Alan Parsons – The Secret

It used to be, in the 1970s and ’80s, that you could almost keep time by the release of Alan Parsons Project albums, with a new one arriving every year or every other year. Albums started to arrive more sparsely in the late ’80s, with members of the core group exploring side projects (Keats, Andrew Powell scoring Ladyhawke) and, finally, the album that broke the Project apart, Freudiana (which was released not as a Project album, but as the studio concept album for a stage musical). The seemingly hectic pace was made somewhat easier because the Project didn’t play live, though Parsons assembled a touring band (which wasn’t always made up of the same players he had in the studio) to begin touring in the 1990s. The two-or-three-year gaps between albums made more sense then, and the live show was every bit as good as you’d expect it to be given how artfully Parsons crafted the studio sound that went out under his name. And then, after 2004’s A Valid Path…nothing. A single came out alongside Parsons’ Art And Science Of Sound Recording DVD, and then a couple more singles. It was somewhere in there that I read an interview in which Parsons declared the album, and especially the concept album in which he had specialized, dead in the age of iTunes downloads. I really didn’t expect to hear anything more from him after that. He had moved on to teaching the next generation of studio wizards and no longer seemed to be in the business of making and releasing his own music.

And that’s a big part of what made the announcement that The Secret was forthcoming such a shock, 15 years after A Valid Path saw him dabbling in electronica. Not just that, but The Secret was going to be precisely the kind of concept album that the singles-centric iTunes ecosystem had rendered obsolete. And what’s more, it’s an amazingly good concept album – though all of the “stage magic” imagery may be obfuscating what that theme really is.

Hewing to long-standing Alan Parsons Project tradition, the album has a lengthy instrumental opener, with Steve Hackett shredding “The Sorcerer’s Apprentice” with an orchestral backing. From there, things get more traditional – “Miracle” is a throwback to the Project of old, with “As Lights Fall” returning to the same mid-tempo musical ground that had proven so effective for songs like “Eye In The Sky”, but it’s in “As Lights Fall” that Parsons – actually doing lead vocals for once – peels back the curtain on what the album’s really about: the imminence of mortality, and the notion that each individual life is really the greatest magic trick of all.

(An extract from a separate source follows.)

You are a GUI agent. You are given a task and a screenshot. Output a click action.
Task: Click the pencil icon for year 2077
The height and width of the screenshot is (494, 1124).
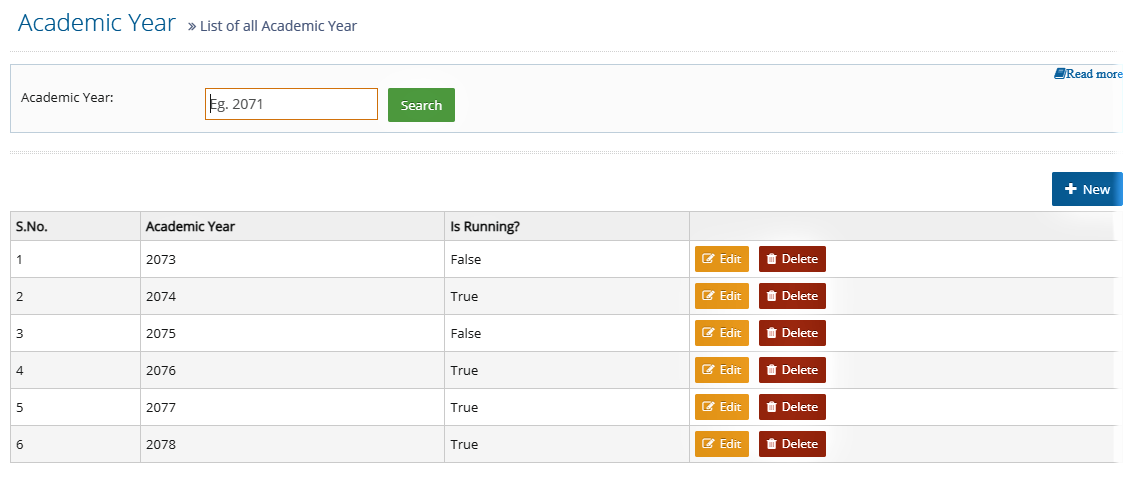[709, 407]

This concept – dressing itself up in allusions to stage magic before revealing the real underlying theme – recurs in “Soirée Fantastique”, “Requiem”, “Years Of Glory”, and “The Limelight Fades Away”. Mortality and the miracle of life itself is the real concept of this concept album – even “Soirée Fantastique” includes the lyric “all the illusions fall away”. So do the allusions: for all of the lyrical nods to performing magic tricks, in the end it acknowledges that mortality is the ultimate disappearing act. With songs like “As Lights Fall” adding an autobiographical dimension, I almost want to call Parsons up and ask, “hey, buddy, is there something you’re not telling us? I’m kinda worried now.” (Parsons is 71 at the time I write this, though he certainly doesn’t sound 71, so yeah, I get it, life and death and legacy are a real concern.)

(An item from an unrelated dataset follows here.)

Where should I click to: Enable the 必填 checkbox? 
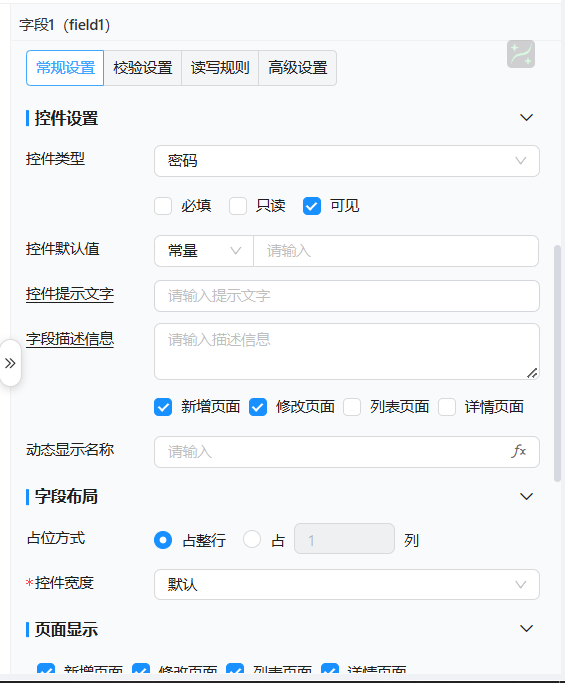pyautogui.click(x=163, y=206)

High points of the album include the return of Foreigner crooner Lou Gramm’s powerful voice on “Sometimes”, the almost Cabaret-esque, burlesque-act-worthy “Requiem”, and my personal favorite, “One Note Symphony”, a song about the Schumann Resonance whose lead vocal is sung in a perfect monotone, while the harmonies woven around it make the song. I could pick nits about the lyrics leaning into some of the more “woo” new-age connotations of the Schumann Resonance (especially at a time when scientific literacy among the public seems to be plummeting more with each passing day at the worst possible time), but it’s a fun listen regardless.

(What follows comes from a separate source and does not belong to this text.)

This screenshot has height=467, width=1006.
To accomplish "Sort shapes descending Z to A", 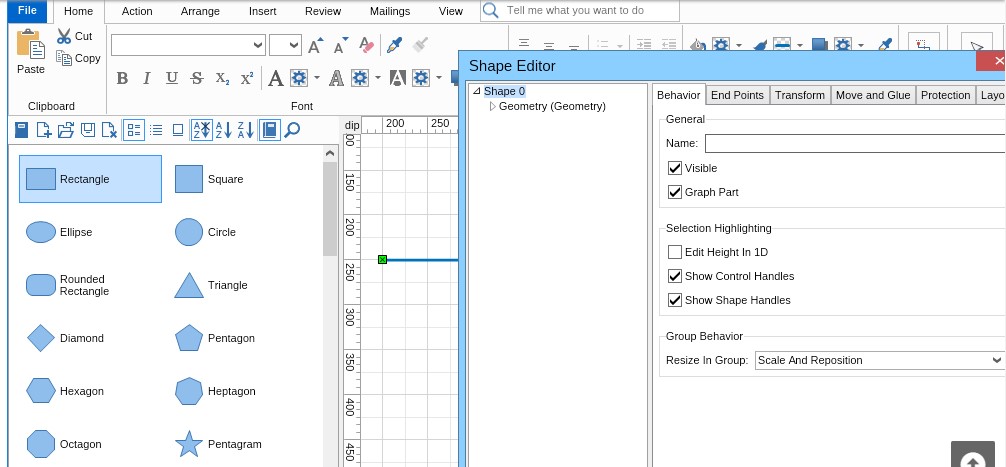I will pos(246,129).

4 out of 4The Secret may be the best album has turned out since the Project’s heyday, and it really does sit alongside the best of the Project’s output in the quality of both the songwriting and the performance and production of the songs, and the degree to which the songs and the underlying theme of the album have been thought out. At numerous points during this album, I found myself thinking that the late Eric Woolfson (composer and theme architect of the Project’s original string of concept albums) would have wholeheartedly approved of The Secret. It’s worthy of sitting alongside Eye In The Sky and I Robot.

Order this CD

  1. The Sorcerer’s Apprentice (5:44)
  2. Miracle (3:22)
  3. As Lights Fall (3:58)
  4. One Note Symphony (4:43)
  5. Sometimes (5:08)
  6. Soirée Fantastique (5:27)
  7. Fly To Me (3:45)
  8. Requiem (4:02)
  9. Years Of Glory (4:05)
  10. The Limelight Fades Away (3:36)
  11. I Can’t Get There From Here (4:38)

Released by: Frontiers SRL
Release date: April 26, 2019
Total running time: 48:28

[…]

Ladyhawke (newly expanded edition)

Ladyhawke (newly expanded edition)Either an awkward or awesome fit for its movie, depending upon whom one asks, 1984’s Ladyhawke veered away from the usual (indeed, almost stereotypical) Korngold-inspired heraldry expected of swords-and-sorcery films and, courtesy of composer Andrew Powell and his producer/collaborator Alan Parsons (of Alan Parsons Project fame), dared to score a period piece with synthesizers and rock music.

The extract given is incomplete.